Textauszug -
-=-=-
Über uns

Ein Leben lang lernen

Informationsbeauftragte, stellvertretende Bereichsleiterin
Sibylle Ratz
Sibylle Ratz
Bildung und Kultur waren in unseren Breitengraden jahrhundertelang das Privileg der Kirchen. In unseren demokratischen Staaten werden die Menschen heutzutage darin gefördert, selbstständig denkende Individuen zu werden. Das Thema Künstliche Intelligenz, KI oder AI abgekürzt, zwingt uns noch einmal mehr genau dazu: kritische Distanz zu üben, um «News», die auf allen möglichen Plattformen, insbesondere über die sozialen Medien, auf uns einprasseln, zu verarbeiten und einzuordnen. Unter diesen Aspekt des kritischen Denkens und lebenslangen Lernens möchte ich die News aus dem Kirchenumfeld setzen.
25. Januar 2024

Auch heute komme ich um das Thema Missbrauch nicht herum. Denn gestern wurde eine Studie in Deutschland zu Missbrauch in der Evangelischen Kirche Deutschland veröffentlicht. Die systemischen Probleme, die in der katholischen Kirche Missbrauch und Vertuschung ermöglichen, gibt es auch in der evangelischen Kirche. Die Aufarbeitung findet und fand nur dank externem Druck statt.

In der deutschen Studie wird von 2225 Betroffenen und 1259 Tätern als «Spitze des Eisberges» gesprochen. Hochgerechnet ist die Rede von 9355 Kinder und Jugendliche, die sexuell missbraucht wurden, und von knapp 3500 Beschuldigten. Auch im deutschen Bericht werden die Hierarchien und das Machtgefälle als Befund genannt; ebenso Erwachsene, die im Kontext von Betreuungseinrichtungen, Schulen oder Religionsunterricht unüberwachten Zugang zu Kindern haben. Die Ratspräsidentin der Evangelisch Kirche Deutschlands (EKD), Bischöfin Fehrs, hat bei der Vorstellung der «ForuM Studie» gesagt: «Es ist klar, wir haben täterschützende Strukturen.»
-=-=-
Ausgewählte Daten -
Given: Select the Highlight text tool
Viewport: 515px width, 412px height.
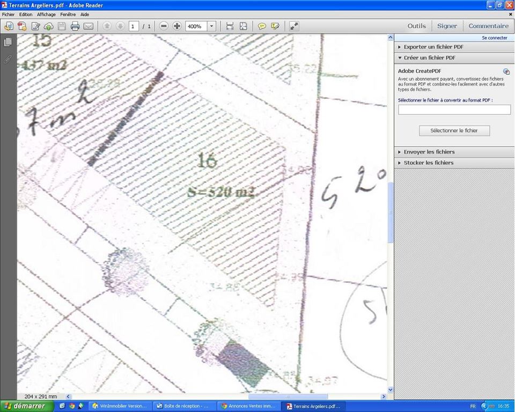Looking at the screenshot, I should pos(275,26).
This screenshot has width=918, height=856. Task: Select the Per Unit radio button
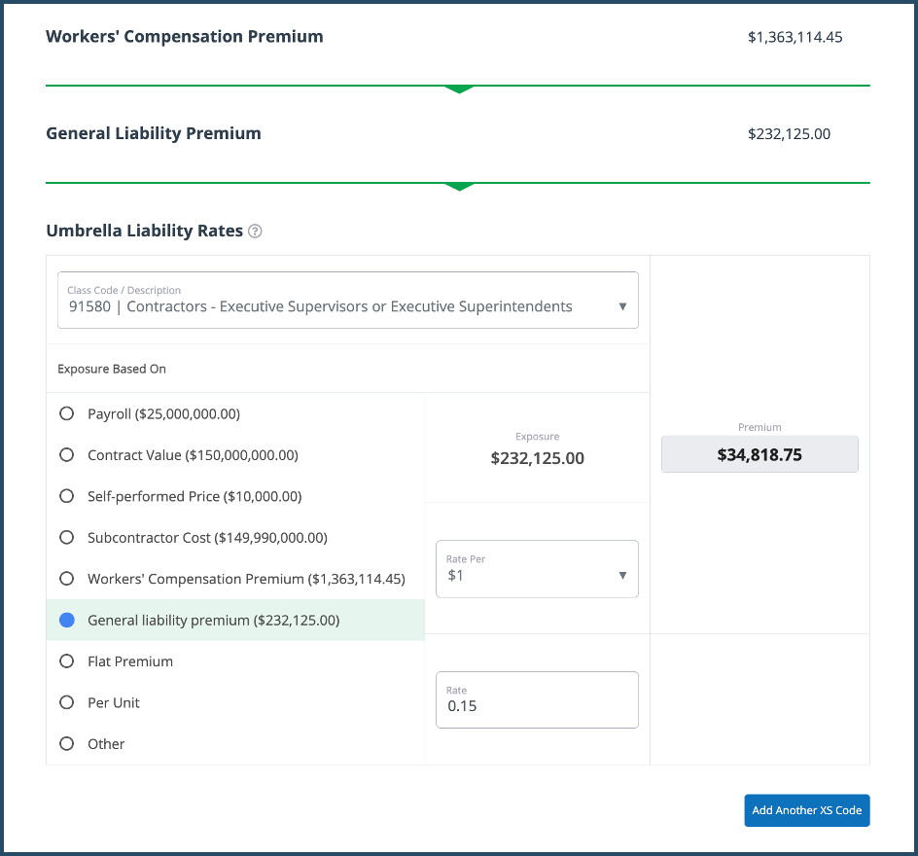67,702
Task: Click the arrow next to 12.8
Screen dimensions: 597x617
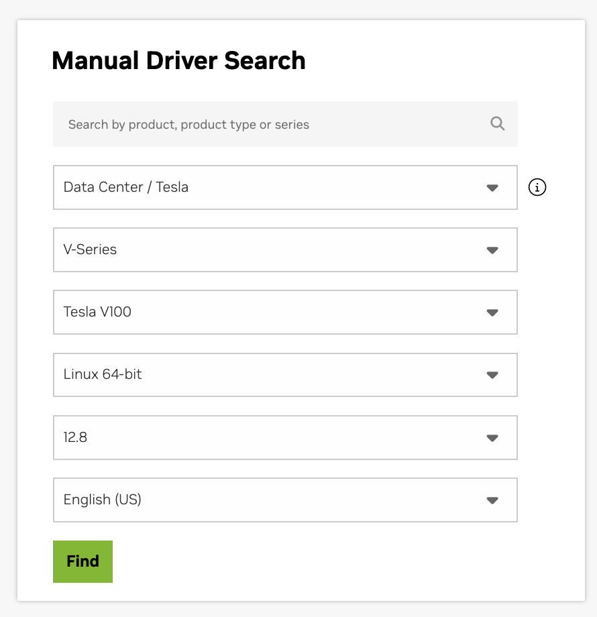Action: click(x=492, y=438)
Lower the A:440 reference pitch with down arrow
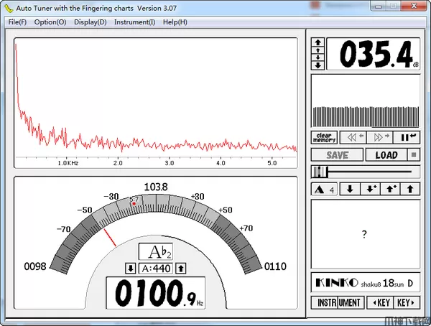431x326 pixels. (131, 269)
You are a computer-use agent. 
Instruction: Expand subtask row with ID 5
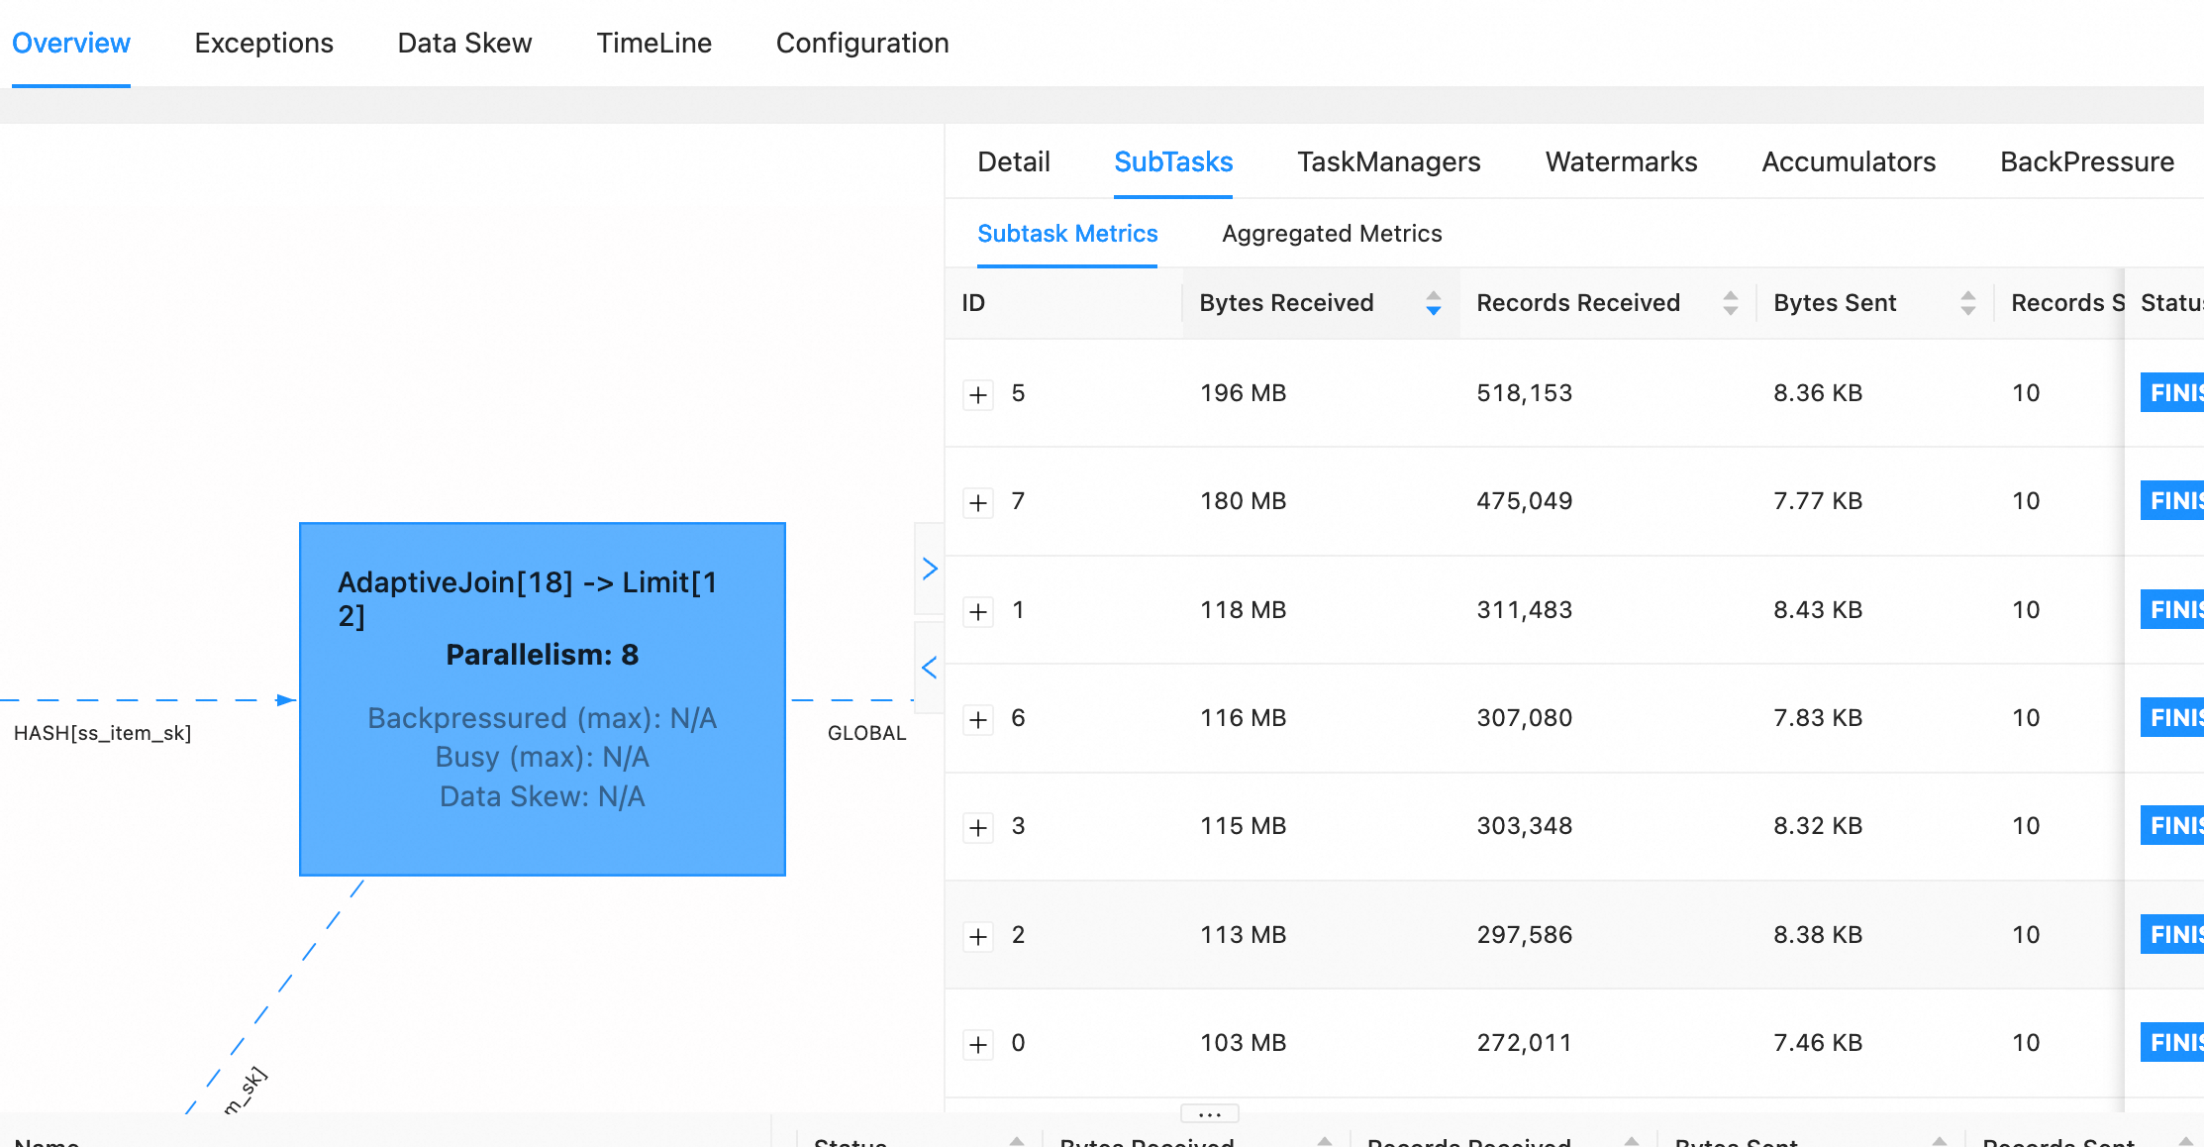tap(978, 394)
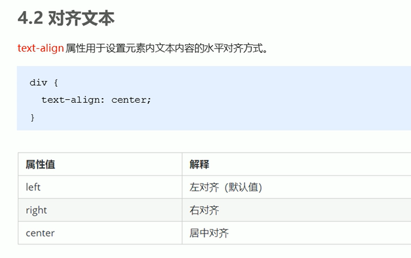The width and height of the screenshot is (411, 258).
Task: Click the "left" table cell
Action: (x=33, y=187)
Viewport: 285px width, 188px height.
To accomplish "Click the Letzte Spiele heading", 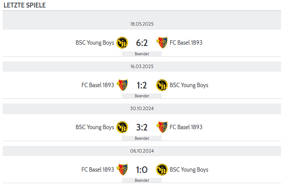I will (25, 5).
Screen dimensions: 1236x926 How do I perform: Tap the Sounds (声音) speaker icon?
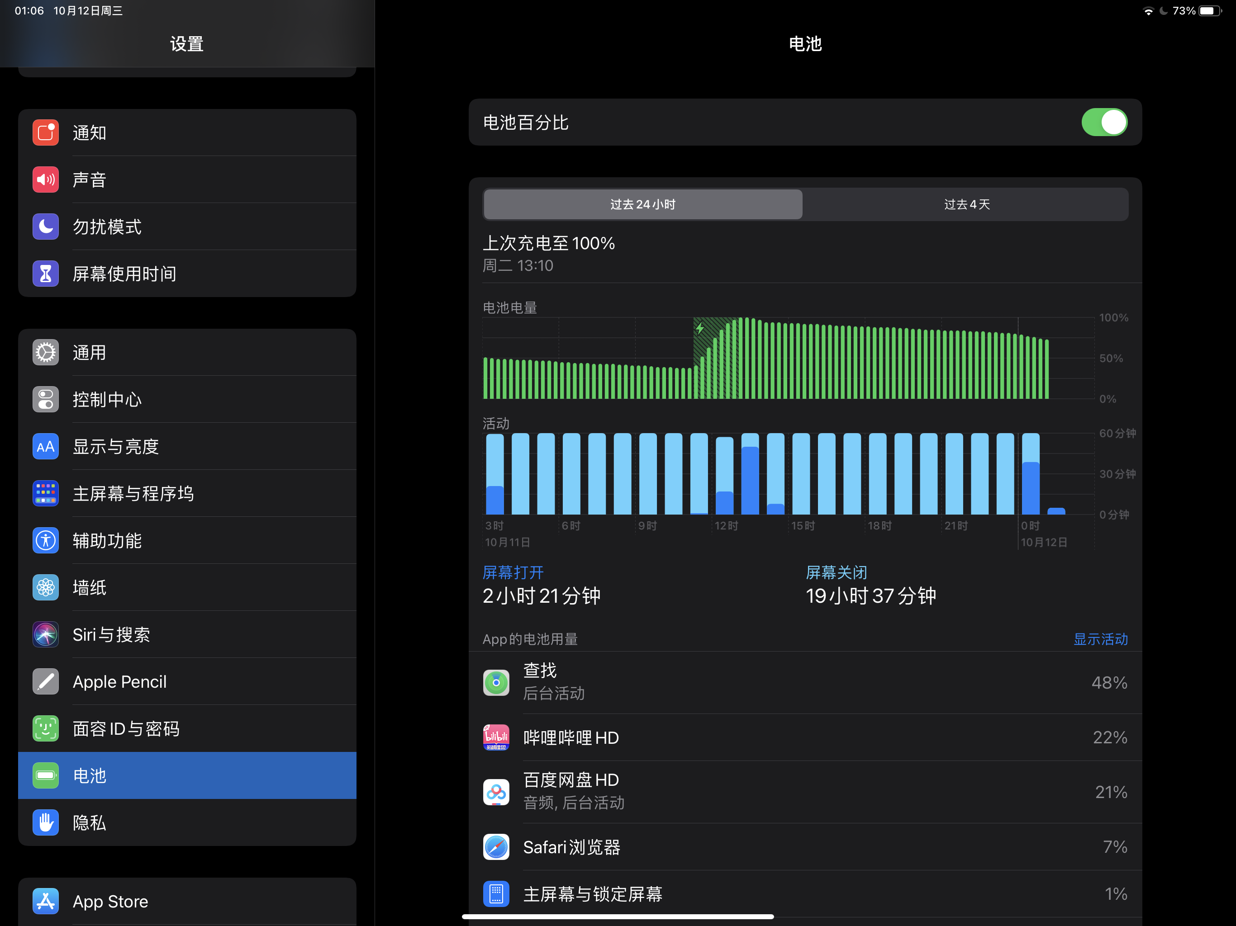pyautogui.click(x=45, y=180)
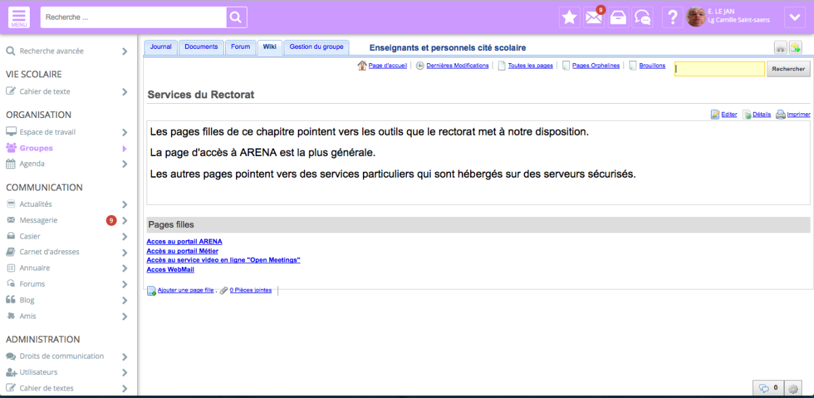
-=-=-
Ziel der Aufgabe 1 -
Beantworten Sie die folgenden Fragen zum Textauszug.
(a) Welche Funktionen hat Sibylle Ratz?
(b) Welches Datum steht im Textauszug?
(c) Wie viele Betroffene und wie viele Täter nennt die deutsche Studie als «Spitze des Eisberges»?
Ziel der Aufgabe 2 - Nennen Sie alle Kontexte, in denen Erwachsene laut Textauszug unüberwachten Zugang zu Kindern haben.

Antwort 1 -
(a) Informationsbeauftragte und stellvertretende Bereichsleiterin
(b) 25. Januar 2024
(c) 2225 Betroffene und 1259 Täter

Antwort 2 - Betreuungseinrichtungen, Schulen, Religionsunterricht